Tara: You discuss in the book how media coverage and brand interest in the emergence of digitally enabled hip hop practice among youth in urban Delhi and elsewhere in India has been motivated by a desire to locate an authentically “subaltern” cultural product or subjectivity. Indeed, such narrativizing can also be seen in much scholarship on hip hop and “subcultures” more generally, as well as in scholarship on Delhi’s urban poor that you describe as having tended to emphasize either helpless passivity or anachronistic but equally doomed resistance to top-down imaginings of the city’s future. How has your thinking sought to take stock of current debates regarding the longstanding framework of hegemony/subaltern resistance among scholars of South Asia, hip hop, and media? Who are some of the thinkers you have turned to in conceptualizing the politics of resistance involved in something like “subalternity” or cultural production “from below” while accounting for your interlocutors’ apparently active interests in self-promotion within the larger culture industry?

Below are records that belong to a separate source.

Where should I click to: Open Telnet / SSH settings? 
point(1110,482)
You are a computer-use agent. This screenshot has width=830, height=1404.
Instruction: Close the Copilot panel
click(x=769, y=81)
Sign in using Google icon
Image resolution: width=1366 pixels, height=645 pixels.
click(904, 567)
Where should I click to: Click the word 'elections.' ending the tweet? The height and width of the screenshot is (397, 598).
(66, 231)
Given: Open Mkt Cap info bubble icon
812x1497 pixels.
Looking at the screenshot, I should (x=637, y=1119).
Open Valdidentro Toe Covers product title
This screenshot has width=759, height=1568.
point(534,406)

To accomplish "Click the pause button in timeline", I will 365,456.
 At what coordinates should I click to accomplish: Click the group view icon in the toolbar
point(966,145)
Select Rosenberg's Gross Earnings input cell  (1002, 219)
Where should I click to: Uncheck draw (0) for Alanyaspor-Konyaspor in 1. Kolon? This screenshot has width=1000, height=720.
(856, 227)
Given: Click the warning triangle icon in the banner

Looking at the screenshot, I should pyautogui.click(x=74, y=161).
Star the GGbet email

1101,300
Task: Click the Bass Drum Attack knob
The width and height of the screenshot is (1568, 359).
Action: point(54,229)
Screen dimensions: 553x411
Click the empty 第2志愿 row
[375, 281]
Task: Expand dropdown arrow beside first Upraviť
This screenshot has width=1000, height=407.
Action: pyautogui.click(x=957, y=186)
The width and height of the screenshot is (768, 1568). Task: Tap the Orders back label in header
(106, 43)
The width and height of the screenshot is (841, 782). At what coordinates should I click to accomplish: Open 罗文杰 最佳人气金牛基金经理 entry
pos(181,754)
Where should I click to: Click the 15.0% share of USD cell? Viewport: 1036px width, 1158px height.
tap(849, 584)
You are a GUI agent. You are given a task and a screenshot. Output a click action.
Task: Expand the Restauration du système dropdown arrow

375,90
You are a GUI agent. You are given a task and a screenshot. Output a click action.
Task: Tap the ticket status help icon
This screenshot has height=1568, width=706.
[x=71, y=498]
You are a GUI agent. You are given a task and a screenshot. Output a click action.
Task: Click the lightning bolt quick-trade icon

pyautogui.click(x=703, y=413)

Gabriel: The idea of the subaltern (and hegemony) emerges out of Gramsci’s thinking and re-articulation of Marx’s theorization between base and superstructure or, if you like, political economy and culture. Calling for an attention to a  more subtle, supple, and entangled relationship between culture, power, and political economy,  the term subaltern, for Gramsci,  became a shorthand term to describe those who are excluded from all facets of social, cultural, political, and economic life in the emergent nation-state of the late 19th/early 20th century. The term, as we know, was picked up most famously by the subaltern studies collective in the late 20th century, who mobilized the concept to develop what they described as a counter-history of India, one which centered ‘subaltern’ groups, putting the narratives of those in power in the postcolony into context and relief.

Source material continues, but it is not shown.